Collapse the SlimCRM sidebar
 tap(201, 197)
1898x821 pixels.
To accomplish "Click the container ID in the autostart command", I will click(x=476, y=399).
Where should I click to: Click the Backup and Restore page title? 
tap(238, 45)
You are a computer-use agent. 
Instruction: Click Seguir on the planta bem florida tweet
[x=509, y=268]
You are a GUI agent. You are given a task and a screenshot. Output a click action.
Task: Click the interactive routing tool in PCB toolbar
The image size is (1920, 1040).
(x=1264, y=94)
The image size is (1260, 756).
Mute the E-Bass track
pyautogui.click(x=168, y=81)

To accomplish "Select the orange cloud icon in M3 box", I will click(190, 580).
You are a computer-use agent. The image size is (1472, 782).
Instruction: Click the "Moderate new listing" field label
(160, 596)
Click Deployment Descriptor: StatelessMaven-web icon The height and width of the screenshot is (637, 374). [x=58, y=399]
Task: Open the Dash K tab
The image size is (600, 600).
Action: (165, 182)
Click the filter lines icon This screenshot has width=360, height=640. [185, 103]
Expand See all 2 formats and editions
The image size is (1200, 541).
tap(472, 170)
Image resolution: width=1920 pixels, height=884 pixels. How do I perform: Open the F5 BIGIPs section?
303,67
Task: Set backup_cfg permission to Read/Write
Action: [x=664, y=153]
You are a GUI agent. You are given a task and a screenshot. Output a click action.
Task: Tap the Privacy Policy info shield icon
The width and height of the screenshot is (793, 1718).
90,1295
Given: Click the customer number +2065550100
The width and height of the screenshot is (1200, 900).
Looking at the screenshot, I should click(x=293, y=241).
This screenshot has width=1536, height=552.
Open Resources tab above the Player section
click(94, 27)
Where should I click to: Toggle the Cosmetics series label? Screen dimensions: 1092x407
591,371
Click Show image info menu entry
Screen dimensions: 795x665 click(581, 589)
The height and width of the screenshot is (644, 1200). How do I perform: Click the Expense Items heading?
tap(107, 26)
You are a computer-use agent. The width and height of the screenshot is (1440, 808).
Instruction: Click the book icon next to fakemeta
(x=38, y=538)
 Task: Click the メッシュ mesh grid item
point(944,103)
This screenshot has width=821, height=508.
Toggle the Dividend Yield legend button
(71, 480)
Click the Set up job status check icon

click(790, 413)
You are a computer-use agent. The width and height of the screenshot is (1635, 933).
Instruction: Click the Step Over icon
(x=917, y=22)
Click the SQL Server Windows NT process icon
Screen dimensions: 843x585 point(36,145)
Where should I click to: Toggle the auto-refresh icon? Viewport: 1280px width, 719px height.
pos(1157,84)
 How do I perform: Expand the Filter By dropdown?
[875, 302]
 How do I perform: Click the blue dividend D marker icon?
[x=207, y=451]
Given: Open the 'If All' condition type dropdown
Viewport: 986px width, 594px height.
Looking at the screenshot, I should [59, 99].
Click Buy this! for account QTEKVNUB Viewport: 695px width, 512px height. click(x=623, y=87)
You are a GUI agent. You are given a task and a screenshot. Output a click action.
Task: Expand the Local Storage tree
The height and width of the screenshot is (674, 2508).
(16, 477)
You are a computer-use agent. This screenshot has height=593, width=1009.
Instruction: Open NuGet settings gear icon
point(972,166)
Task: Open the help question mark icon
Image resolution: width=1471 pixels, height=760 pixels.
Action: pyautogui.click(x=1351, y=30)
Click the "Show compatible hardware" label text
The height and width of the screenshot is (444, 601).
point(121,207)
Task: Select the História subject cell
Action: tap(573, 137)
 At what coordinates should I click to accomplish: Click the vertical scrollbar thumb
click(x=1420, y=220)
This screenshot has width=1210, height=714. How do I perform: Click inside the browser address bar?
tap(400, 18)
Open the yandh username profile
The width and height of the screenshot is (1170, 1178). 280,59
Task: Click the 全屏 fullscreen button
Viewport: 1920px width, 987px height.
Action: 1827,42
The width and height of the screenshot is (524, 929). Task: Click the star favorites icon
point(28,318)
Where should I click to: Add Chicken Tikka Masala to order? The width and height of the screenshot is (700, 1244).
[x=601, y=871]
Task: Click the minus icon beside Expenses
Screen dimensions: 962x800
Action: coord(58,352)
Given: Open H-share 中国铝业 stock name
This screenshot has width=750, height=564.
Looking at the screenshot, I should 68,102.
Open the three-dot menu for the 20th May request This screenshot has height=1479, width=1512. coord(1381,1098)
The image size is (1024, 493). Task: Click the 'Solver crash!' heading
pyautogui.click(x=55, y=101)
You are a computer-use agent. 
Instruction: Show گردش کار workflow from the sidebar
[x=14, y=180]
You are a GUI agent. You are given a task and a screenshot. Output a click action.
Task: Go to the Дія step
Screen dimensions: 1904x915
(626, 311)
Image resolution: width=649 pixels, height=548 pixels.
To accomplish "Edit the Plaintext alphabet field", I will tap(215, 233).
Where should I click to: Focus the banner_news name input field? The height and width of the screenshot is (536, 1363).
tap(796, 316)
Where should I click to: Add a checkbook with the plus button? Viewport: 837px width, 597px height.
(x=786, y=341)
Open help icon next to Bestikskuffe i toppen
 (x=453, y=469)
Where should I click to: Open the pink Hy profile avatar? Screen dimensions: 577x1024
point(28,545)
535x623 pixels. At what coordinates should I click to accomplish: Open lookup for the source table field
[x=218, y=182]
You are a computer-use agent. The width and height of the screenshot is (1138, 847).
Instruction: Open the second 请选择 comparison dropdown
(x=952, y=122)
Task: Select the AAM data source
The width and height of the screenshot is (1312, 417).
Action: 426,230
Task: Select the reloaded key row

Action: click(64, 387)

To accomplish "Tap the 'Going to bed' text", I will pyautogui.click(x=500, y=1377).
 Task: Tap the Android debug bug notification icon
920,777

Task instructions: Retype all of the material exactly as it stands above.

Response below:
Collapse the SlimCRM sidebar
 tap(201, 197)
1898x821 pixels.
To accomplish "Click the container ID in the autostart command", I will click(x=476, y=399).
Where should I click to: Click the Backup and Restore page title? 
tap(238, 45)
You are a computer-use agent. 
Instruction: Click Seguir on the planta bem florida tweet
[x=509, y=268]
You are a GUI agent. You are given a task and a screenshot. Output a click action.
Task: Click the interactive routing tool in PCB toolbar
The image size is (1920, 1040).
(x=1264, y=94)
The image size is (1260, 756).
Mute the E-Bass track
pyautogui.click(x=168, y=81)

To accomplish "Select the orange cloud icon in M3 box", I will click(190, 580).
You are a computer-use agent. The image size is (1472, 782).
Instruction: Click the "Moderate new listing" field label
(160, 596)
Click Deployment Descriptor: StatelessMaven-web icon The height and width of the screenshot is (637, 374). [x=58, y=399]
Task: Open the Dash K tab
The image size is (600, 600).
Action: (165, 182)
Click the filter lines icon This screenshot has width=360, height=640. [185, 103]
Expand See all 2 formats and editions
The image size is (1200, 541).
tap(472, 170)
Image resolution: width=1920 pixels, height=884 pixels. How do I perform: Open the F5 BIGIPs section?
303,67
Task: Set backup_cfg permission to Read/Write
Action: [x=664, y=153]
You are a GUI agent. You are given a task and a screenshot. Output a click action.
Task: Tap the Privacy Policy info shield icon
The width and height of the screenshot is (793, 1718).
90,1295
Given: Click the customer number +2065550100
The width and height of the screenshot is (1200, 900).
Looking at the screenshot, I should click(x=293, y=241).
This screenshot has width=1536, height=552.
Open Resources tab above the Player section
click(94, 27)
Where should I click to: Toggle the Cosmetics series label? Screen dimensions: 1092x407
591,371
Click Show image info menu entry
Screen dimensions: 795x665 click(581, 589)
The height and width of the screenshot is (644, 1200). How do I perform: Click the Expense Items heading?
tap(107, 26)
You are a computer-use agent. The width and height of the screenshot is (1440, 808).
Instruction: Click the book icon next to fakemeta
(x=38, y=538)
 Task: Click the メッシュ mesh grid item
point(944,103)
This screenshot has width=821, height=508.
Toggle the Dividend Yield legend button
(71, 480)
Click the Set up job status check icon

click(790, 413)
You are a computer-use agent. The width and height of the screenshot is (1635, 933).
Instruction: Click the Step Over icon
(x=917, y=22)
Click the SQL Server Windows NT process icon
Screen dimensions: 843x585 point(36,145)
Where should I click to: Toggle the auto-refresh icon? Viewport: 1280px width, 719px height.
pos(1157,84)
 How do I perform: Expand the Filter By dropdown?
[875, 302]
 How do I perform: Click the blue dividend D marker icon?
[x=207, y=451]
Given: Open the 'If All' condition type dropdown
Viewport: 986px width, 594px height.
Looking at the screenshot, I should [59, 99].
Click Buy this! for account QTEKVNUB Viewport: 695px width, 512px height. click(x=623, y=87)
You are a GUI agent. You are given a task and a screenshot. Output a click action.
Task: Expand the Local Storage tree
The height and width of the screenshot is (674, 2508).
(16, 477)
You are a computer-use agent. This screenshot has height=593, width=1009.
Instruction: Open NuGet settings gear icon
point(972,166)
Task: Open the help question mark icon
Image resolution: width=1471 pixels, height=760 pixels.
Action: pyautogui.click(x=1351, y=30)
Click the "Show compatible hardware" label text
The height and width of the screenshot is (444, 601).
point(121,207)
Task: Select the História subject cell
Action: tap(573, 137)
 At what coordinates should I click to accomplish: Click the vertical scrollbar thumb
click(x=1420, y=220)
This screenshot has width=1210, height=714. How do I perform: Click inside the browser address bar?
tap(400, 18)
Open the yandh username profile
The width and height of the screenshot is (1170, 1178). 280,59
Task: Click the 全屏 fullscreen button
Viewport: 1920px width, 987px height.
Action: 1827,42
The width and height of the screenshot is (524, 929). Task: Click the star favorites icon
point(28,318)
Where should I click to: Add Chicken Tikka Masala to order? The width and height of the screenshot is (700, 1244).
[x=601, y=871]
Task: Click the minus icon beside Expenses
Screen dimensions: 962x800
Action: coord(58,352)
Given: Open H-share 中国铝业 stock name
This screenshot has width=750, height=564.
Looking at the screenshot, I should 68,102.
Open the three-dot menu for the 20th May request This screenshot has height=1479, width=1512. coord(1381,1098)
The image size is (1024, 493). Task: Click the 'Solver crash!' heading
pyautogui.click(x=55, y=101)
You are a computer-use agent. 
Instruction: Show گردش کار workflow from the sidebar
[x=14, y=180]
You are a GUI agent. You are given a task and a screenshot. Output a click action.
Task: Go to the Дія step
Screen dimensions: 1904x915
(626, 311)
Image resolution: width=649 pixels, height=548 pixels.
To accomplish "Edit the Plaintext alphabet field", I will tap(215, 233).
Where should I click to: Focus the banner_news name input field? The height and width of the screenshot is (536, 1363).
tap(796, 316)
Where should I click to: Add a checkbook with the plus button? Viewport: 837px width, 597px height.
(x=786, y=341)
Open help icon next to Bestikskuffe i toppen
 (x=453, y=469)
Where should I click to: Open the pink Hy profile avatar? Screen dimensions: 577x1024
point(28,545)
535x623 pixels. At what coordinates should I click to accomplish: Open lookup for the source table field
[x=218, y=182]
You are a computer-use agent. The width and height of the screenshot is (1138, 847).
Instruction: Open the second 请选择 comparison dropdown
(x=952, y=122)
Task: Select the AAM data source
The width and height of the screenshot is (1312, 417).
Action: 426,230
Task: Select the reloaded key row

Action: click(64, 387)

To accomplish "Tap the 'Going to bed' text", I will pyautogui.click(x=500, y=1377).
 Task: Tap the Android debug bug notification icon
920,777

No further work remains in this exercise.